Please reproduce the final stretch of the listing below: the line that contains "Where should I click to: Open the 'Действие'" and all lines after it, verbatim, with nothing else.

# # # #

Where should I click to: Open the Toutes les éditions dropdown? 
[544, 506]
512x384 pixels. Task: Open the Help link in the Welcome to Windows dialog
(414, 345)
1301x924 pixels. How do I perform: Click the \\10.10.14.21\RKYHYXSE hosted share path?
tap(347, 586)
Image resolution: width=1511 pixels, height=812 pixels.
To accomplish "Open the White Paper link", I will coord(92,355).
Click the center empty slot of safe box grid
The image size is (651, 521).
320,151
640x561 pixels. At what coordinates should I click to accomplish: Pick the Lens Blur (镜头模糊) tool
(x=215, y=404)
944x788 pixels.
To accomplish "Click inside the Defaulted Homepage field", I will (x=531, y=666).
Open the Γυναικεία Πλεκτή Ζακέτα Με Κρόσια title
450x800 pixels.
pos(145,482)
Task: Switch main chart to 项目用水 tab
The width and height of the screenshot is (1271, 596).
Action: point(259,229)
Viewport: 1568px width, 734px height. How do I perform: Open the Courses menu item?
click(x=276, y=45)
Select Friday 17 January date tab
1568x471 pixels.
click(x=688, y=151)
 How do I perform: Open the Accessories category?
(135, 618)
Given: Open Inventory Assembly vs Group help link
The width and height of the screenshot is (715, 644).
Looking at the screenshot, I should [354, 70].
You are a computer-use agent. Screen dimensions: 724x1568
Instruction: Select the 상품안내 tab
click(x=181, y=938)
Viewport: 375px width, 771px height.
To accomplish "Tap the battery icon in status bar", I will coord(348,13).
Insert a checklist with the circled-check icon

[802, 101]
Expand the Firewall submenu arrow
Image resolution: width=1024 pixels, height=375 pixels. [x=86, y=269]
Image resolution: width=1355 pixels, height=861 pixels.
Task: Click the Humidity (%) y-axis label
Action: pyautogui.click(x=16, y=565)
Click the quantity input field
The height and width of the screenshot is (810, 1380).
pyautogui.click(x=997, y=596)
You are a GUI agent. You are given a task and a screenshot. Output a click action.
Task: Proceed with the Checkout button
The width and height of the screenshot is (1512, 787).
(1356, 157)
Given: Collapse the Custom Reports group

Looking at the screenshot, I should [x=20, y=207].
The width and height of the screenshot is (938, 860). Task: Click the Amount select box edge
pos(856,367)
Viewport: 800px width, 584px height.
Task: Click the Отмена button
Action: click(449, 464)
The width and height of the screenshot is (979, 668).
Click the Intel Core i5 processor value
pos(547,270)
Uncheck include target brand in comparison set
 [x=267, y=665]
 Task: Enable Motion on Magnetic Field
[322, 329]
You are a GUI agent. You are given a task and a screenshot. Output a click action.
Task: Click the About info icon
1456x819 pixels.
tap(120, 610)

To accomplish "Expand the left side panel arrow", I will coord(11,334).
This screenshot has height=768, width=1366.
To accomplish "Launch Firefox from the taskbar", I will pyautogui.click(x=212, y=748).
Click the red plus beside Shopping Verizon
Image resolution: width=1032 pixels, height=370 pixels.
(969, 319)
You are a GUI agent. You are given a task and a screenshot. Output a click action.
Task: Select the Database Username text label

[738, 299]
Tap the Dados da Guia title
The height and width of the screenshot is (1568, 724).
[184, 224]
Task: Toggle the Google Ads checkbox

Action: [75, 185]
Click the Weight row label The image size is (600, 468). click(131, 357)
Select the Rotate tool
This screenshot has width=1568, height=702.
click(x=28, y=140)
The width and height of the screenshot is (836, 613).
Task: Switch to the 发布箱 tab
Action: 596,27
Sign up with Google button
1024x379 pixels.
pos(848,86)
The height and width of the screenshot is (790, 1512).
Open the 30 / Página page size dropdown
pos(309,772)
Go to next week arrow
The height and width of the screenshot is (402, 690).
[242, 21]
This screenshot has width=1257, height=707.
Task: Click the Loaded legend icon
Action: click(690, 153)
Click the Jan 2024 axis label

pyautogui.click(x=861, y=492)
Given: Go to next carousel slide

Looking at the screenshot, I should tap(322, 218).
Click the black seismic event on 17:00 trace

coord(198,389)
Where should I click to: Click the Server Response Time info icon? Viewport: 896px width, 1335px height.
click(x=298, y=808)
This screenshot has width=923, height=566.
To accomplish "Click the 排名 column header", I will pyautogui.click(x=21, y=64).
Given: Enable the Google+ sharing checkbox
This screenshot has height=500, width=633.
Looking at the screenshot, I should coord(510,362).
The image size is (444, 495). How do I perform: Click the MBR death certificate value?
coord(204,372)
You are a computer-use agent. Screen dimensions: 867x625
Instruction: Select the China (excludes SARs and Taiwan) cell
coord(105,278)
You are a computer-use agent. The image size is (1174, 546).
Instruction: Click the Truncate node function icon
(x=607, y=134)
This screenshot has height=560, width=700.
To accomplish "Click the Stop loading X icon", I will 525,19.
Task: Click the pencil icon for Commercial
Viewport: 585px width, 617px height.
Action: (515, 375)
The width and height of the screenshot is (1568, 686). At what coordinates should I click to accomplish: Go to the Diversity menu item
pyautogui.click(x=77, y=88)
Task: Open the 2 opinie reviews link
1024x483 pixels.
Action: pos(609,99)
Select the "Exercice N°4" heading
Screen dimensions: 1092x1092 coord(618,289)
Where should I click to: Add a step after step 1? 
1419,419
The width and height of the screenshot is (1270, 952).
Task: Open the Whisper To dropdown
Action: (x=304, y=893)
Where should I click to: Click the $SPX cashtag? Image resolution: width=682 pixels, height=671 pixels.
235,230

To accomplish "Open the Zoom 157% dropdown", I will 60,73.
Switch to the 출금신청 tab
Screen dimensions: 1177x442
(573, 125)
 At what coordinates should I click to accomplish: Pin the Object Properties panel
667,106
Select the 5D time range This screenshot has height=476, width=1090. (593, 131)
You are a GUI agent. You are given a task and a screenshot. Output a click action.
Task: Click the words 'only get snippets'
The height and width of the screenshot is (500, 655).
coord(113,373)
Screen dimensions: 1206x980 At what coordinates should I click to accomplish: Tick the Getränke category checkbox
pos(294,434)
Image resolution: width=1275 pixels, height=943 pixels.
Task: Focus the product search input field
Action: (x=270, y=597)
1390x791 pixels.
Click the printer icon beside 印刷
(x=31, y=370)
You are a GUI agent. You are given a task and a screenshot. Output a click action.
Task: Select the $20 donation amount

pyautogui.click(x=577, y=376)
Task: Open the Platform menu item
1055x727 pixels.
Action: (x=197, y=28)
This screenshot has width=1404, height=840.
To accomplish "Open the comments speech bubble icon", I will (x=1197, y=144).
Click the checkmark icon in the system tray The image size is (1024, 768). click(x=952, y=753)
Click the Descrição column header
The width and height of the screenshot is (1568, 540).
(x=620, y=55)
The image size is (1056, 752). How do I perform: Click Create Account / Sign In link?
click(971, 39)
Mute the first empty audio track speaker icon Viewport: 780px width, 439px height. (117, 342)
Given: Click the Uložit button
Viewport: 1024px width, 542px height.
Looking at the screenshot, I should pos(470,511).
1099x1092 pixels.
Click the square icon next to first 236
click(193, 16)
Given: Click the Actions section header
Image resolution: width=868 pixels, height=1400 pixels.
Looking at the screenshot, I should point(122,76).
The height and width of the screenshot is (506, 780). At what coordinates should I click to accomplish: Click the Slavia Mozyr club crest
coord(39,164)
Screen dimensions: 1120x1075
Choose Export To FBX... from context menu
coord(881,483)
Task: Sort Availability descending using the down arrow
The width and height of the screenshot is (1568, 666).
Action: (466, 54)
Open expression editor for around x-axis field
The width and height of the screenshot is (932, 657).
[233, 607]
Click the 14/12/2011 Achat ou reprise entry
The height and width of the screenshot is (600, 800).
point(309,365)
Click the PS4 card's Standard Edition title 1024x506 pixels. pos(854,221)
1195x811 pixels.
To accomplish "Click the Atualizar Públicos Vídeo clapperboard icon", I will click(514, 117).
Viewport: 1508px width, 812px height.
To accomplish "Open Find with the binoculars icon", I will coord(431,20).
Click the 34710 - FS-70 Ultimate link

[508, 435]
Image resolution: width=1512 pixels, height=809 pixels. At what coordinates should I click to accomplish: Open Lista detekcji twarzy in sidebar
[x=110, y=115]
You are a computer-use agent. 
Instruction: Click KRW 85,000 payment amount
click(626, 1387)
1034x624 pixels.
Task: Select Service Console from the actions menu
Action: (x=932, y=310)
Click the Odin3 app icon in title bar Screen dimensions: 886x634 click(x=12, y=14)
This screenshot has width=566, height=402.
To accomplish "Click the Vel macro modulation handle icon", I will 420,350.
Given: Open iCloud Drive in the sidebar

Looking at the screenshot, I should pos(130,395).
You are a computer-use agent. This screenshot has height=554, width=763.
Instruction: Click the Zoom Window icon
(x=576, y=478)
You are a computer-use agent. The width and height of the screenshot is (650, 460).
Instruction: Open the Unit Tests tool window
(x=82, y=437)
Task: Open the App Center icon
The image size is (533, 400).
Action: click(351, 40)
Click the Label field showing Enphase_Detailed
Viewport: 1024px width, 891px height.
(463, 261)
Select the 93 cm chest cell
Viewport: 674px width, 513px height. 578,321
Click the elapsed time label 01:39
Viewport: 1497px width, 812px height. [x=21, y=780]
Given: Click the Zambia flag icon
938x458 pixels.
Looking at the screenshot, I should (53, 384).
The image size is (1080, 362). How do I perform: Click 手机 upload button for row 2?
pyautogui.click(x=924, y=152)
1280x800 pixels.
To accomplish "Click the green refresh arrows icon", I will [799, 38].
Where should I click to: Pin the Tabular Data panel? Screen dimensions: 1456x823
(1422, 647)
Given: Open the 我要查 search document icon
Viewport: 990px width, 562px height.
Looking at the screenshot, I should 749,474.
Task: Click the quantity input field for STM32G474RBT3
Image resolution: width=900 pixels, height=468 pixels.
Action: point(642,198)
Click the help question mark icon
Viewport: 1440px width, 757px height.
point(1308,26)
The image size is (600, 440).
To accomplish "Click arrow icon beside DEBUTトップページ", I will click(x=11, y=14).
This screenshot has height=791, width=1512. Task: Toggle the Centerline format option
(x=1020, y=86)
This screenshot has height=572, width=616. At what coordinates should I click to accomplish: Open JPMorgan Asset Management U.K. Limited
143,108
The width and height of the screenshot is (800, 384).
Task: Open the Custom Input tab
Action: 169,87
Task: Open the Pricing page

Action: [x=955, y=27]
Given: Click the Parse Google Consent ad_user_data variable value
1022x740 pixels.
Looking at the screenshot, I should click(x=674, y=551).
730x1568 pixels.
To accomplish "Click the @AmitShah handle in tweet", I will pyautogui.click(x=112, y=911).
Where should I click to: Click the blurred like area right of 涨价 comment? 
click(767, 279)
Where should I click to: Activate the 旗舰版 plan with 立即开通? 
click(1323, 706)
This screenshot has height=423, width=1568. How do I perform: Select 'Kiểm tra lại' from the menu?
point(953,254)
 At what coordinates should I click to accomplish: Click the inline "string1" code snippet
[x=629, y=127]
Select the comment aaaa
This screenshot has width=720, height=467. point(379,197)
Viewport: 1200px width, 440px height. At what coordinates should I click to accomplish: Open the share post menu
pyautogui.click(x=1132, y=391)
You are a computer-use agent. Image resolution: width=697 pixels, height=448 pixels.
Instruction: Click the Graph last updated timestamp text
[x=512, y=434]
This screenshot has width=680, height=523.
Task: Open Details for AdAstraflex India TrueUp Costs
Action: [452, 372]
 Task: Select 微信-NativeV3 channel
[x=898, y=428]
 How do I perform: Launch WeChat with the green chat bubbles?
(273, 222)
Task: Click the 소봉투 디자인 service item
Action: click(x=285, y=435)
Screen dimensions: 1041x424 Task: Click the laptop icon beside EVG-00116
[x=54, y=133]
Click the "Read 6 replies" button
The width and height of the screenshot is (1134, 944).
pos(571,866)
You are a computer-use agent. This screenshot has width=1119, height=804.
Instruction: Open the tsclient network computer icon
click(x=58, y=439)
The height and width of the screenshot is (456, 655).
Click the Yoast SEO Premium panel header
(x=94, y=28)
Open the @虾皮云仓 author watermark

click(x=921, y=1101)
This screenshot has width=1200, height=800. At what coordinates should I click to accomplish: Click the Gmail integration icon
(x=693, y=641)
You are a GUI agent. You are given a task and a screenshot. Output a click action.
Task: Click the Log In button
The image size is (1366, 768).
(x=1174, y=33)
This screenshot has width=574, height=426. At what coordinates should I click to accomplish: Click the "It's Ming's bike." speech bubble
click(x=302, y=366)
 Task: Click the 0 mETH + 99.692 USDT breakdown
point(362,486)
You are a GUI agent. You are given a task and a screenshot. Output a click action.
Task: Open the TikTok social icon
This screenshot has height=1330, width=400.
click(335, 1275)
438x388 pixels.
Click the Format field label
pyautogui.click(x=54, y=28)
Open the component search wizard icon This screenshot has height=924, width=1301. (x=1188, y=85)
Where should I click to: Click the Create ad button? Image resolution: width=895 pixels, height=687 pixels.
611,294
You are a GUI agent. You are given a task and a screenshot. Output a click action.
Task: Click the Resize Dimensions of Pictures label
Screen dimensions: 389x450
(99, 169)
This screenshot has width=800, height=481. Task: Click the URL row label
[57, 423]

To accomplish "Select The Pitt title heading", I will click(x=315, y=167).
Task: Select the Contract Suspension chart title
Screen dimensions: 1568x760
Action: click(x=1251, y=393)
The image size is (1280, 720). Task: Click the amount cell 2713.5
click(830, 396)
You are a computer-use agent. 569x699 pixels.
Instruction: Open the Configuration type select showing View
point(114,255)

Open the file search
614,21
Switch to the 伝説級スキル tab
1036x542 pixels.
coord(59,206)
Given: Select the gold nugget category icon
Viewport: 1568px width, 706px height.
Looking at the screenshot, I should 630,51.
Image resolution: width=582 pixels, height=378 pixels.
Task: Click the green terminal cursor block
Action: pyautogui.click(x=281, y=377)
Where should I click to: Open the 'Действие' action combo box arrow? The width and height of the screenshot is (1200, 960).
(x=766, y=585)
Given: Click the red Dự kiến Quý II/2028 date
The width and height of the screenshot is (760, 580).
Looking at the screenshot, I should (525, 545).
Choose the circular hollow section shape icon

# # # #

EXERCISE RESPONSE:
Where should I click to: Open the 'Действие' action combo box arrow? The width and height of the screenshot is (1200, 960).
(x=766, y=585)
Given: Click the red Dự kiến Quý II/2028 date
The width and height of the screenshot is (760, 580).
Looking at the screenshot, I should (525, 545).
Choose the circular hollow section shape icon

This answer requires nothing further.